TASK ITEM.
Which of the lines below hold the word "accomplish"? Pull each of them out.

[Collected data entries]
[Start of Attachment]
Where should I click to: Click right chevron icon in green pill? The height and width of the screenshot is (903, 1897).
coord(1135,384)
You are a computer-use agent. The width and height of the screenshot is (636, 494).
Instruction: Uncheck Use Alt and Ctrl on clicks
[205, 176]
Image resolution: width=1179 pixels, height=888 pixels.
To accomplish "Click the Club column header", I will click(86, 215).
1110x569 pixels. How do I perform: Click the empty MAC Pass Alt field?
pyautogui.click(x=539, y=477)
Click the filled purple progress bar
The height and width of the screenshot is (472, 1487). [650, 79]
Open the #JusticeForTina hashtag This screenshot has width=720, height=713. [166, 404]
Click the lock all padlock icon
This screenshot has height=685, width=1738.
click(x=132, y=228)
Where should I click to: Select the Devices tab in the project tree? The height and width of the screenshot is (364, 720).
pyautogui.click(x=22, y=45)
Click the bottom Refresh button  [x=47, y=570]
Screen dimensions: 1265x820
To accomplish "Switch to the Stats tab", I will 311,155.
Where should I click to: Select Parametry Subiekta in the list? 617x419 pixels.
[End of Attachment]
RESULT OF THE EXERCISE.
To accomplish "Click the Club column header", I will click(86, 215).
To accomplish "Switch to the Stats tab", I will 311,155.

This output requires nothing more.